[[ Data under study open ]]

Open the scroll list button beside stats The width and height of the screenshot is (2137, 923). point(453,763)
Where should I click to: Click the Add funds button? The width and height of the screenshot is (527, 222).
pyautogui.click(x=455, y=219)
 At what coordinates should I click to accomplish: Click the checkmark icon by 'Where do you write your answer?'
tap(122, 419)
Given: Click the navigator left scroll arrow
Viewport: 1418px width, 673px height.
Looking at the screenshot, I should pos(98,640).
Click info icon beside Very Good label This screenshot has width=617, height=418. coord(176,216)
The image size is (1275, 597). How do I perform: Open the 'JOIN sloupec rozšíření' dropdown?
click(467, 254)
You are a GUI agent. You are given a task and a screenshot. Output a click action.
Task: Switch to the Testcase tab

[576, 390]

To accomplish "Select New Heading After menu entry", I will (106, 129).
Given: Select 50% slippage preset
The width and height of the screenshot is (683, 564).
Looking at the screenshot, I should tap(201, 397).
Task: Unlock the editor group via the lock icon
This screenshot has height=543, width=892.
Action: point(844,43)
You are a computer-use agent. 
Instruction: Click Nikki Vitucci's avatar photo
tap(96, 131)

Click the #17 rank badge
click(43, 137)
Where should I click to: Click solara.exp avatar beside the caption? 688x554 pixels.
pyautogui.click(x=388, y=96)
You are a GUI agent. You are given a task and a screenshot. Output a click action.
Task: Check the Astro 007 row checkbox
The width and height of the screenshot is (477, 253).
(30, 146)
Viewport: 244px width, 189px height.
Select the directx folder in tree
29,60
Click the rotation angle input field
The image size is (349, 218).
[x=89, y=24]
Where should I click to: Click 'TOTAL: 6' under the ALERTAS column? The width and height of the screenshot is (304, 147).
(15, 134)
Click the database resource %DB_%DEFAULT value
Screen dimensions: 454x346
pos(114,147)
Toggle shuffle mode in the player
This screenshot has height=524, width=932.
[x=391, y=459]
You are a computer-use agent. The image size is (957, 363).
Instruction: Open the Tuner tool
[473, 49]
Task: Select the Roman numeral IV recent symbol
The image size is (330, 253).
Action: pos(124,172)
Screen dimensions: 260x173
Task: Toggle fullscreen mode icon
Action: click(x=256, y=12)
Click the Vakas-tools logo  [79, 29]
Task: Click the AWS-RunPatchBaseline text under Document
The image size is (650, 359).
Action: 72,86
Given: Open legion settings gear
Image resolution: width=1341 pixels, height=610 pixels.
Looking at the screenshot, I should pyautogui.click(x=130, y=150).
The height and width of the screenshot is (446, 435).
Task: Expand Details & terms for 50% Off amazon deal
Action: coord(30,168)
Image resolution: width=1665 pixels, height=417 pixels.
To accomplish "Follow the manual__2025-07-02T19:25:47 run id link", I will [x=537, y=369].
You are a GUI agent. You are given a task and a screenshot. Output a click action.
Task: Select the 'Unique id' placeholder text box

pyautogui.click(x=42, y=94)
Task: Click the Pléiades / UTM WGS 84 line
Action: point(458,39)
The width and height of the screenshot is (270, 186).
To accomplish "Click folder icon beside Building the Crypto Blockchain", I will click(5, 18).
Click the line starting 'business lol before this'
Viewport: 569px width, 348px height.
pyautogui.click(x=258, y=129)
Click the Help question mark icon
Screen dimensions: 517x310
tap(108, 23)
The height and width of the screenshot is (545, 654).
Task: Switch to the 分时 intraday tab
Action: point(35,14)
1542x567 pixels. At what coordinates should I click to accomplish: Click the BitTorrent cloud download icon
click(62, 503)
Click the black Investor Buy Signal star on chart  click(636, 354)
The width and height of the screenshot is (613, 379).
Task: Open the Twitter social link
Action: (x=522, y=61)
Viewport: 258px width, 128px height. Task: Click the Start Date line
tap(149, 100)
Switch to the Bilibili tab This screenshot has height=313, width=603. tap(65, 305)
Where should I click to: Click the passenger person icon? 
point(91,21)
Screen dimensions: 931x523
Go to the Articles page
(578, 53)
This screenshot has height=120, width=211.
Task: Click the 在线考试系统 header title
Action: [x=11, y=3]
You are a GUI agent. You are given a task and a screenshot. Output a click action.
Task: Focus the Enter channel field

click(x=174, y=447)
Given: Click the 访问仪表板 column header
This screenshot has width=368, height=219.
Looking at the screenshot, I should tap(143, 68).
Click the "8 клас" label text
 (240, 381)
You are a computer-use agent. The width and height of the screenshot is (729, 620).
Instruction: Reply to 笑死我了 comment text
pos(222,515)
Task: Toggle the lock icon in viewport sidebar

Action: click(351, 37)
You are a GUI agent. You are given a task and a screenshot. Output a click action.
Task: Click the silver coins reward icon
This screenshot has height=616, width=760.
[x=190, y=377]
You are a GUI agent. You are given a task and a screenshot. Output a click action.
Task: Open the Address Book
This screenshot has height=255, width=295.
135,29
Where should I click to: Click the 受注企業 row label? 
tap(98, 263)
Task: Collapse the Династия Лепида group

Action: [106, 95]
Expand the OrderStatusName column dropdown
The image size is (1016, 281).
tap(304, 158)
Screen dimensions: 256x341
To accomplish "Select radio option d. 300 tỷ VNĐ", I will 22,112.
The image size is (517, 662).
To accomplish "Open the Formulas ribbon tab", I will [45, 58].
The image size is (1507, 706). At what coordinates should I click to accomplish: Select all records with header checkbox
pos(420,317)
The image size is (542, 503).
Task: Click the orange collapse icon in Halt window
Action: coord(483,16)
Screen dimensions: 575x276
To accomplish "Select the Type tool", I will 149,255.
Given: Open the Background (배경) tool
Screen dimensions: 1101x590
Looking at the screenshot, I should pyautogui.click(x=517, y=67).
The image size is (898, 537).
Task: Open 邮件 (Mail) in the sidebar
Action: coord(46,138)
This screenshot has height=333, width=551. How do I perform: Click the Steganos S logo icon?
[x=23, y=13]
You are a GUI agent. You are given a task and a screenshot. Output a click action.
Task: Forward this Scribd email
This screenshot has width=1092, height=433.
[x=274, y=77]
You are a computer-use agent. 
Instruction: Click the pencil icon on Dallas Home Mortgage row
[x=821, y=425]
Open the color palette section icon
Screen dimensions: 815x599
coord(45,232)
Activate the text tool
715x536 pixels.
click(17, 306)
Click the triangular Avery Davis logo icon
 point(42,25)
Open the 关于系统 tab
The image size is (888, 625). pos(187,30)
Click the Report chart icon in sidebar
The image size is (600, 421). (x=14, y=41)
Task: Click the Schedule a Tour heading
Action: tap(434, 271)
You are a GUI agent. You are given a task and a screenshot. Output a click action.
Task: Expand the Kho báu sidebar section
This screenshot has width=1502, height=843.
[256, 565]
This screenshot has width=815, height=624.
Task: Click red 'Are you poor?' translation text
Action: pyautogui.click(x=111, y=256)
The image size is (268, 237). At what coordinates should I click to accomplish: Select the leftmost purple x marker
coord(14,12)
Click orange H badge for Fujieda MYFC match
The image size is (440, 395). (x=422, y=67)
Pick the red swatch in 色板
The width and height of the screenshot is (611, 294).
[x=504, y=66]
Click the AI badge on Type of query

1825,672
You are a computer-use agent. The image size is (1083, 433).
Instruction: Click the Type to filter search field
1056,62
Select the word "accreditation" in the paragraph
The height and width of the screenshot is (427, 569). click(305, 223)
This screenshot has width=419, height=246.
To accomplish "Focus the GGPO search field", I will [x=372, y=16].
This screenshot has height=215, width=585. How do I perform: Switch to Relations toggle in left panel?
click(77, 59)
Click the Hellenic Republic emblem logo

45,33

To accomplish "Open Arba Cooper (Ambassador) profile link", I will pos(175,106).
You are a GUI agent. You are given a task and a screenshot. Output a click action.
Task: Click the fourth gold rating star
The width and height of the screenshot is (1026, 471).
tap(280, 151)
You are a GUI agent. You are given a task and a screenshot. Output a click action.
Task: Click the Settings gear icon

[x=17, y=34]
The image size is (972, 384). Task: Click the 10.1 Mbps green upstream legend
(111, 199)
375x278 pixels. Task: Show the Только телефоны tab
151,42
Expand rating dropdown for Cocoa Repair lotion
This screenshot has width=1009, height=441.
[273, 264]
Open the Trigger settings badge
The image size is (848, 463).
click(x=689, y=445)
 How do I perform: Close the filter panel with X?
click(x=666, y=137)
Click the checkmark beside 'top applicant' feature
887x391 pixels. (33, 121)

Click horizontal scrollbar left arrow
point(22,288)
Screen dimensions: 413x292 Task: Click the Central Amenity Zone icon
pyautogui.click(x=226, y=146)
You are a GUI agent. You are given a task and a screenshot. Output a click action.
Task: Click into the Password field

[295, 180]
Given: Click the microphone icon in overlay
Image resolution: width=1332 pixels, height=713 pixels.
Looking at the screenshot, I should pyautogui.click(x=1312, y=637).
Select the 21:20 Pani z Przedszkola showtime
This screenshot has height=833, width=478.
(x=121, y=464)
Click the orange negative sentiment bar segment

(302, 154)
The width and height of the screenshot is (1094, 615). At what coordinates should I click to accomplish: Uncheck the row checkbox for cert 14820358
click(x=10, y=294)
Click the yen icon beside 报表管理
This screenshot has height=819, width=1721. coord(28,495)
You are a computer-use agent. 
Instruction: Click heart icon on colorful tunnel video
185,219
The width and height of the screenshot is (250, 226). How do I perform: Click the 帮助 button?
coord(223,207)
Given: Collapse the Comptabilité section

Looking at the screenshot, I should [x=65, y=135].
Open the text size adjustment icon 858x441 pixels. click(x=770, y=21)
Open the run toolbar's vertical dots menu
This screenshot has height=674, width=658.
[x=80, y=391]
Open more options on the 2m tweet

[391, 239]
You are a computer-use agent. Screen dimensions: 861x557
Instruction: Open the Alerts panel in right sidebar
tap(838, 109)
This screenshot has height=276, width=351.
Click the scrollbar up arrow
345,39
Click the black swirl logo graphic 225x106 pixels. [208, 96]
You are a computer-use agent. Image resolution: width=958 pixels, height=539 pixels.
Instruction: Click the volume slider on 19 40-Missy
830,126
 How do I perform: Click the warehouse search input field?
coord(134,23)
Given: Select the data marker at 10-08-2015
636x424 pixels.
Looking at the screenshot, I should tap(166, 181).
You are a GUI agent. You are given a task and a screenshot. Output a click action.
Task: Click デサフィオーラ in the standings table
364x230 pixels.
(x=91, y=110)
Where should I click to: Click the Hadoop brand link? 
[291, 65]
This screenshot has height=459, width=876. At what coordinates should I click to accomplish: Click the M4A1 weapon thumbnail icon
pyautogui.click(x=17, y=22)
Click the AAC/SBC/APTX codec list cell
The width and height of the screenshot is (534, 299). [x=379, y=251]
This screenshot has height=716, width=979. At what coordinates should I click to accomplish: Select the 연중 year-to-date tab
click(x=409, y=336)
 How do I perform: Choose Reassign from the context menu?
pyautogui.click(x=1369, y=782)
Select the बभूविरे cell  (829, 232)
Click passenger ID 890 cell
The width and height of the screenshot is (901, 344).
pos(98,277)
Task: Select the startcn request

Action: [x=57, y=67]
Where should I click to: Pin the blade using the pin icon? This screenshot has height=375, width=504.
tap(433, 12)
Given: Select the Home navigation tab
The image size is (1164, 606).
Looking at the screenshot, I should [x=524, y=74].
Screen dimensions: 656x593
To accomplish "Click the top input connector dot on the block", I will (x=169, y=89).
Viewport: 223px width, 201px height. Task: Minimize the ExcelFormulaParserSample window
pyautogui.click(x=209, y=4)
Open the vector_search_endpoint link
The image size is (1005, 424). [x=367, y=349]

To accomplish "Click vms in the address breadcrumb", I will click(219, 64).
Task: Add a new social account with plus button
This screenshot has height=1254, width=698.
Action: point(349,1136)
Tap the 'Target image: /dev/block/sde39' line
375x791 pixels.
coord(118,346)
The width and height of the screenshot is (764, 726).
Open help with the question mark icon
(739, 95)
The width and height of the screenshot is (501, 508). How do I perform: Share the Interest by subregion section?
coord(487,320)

[[ Data under study closed ]]

● **Assignment**
From the first line of the data through the line with "You are a computer-use agent. The image size is (957, 363).", quote each line exactly and add nothing else.

● **Problem solution**
Open the scroll list button beside stats The width and height of the screenshot is (2137, 923). point(453,763)
Where should I click to: Click the Add funds button? The width and height of the screenshot is (527, 222).
pyautogui.click(x=455, y=219)
 At what coordinates should I click to accomplish: Click the checkmark icon by 'Where do you write your answer?'
tap(122, 419)
Given: Click the navigator left scroll arrow
Viewport: 1418px width, 673px height.
Looking at the screenshot, I should pos(98,640).
Click info icon beside Very Good label This screenshot has width=617, height=418. coord(176,216)
The image size is (1275, 597). How do I perform: Open the 'JOIN sloupec rozšíření' dropdown?
click(467, 254)
You are a GUI agent. You are given a task and a screenshot. Output a click action.
Task: Switch to the Testcase tab

[576, 390]

To accomplish "Select New Heading After menu entry", I will (106, 129).
Given: Select 50% slippage preset
The width and height of the screenshot is (683, 564).
Looking at the screenshot, I should tap(201, 397).
Task: Unlock the editor group via the lock icon
This screenshot has height=543, width=892.
Action: point(844,43)
You are a computer-use agent. 
Instruction: Click Nikki Vitucci's avatar photo
tap(96, 131)

Click the #17 rank badge
click(43, 137)
Where should I click to: Click solara.exp avatar beside the caption? 688x554 pixels.
pyautogui.click(x=388, y=96)
You are a GUI agent. You are given a task and a screenshot. Output a click action.
Task: Check the Astro 007 row checkbox
The width and height of the screenshot is (477, 253).
(30, 146)
Viewport: 244px width, 189px height.
Select the directx folder in tree
29,60
Click the rotation angle input field
The image size is (349, 218).
[x=89, y=24]
Where should I click to: Click 'TOTAL: 6' under the ALERTAS column? The width and height of the screenshot is (304, 147).
(15, 134)
Click the database resource %DB_%DEFAULT value
Screen dimensions: 454x346
pos(114,147)
Toggle shuffle mode in the player
This screenshot has height=524, width=932.
[x=391, y=459]
You are a computer-use agent. The image size is (957, 363).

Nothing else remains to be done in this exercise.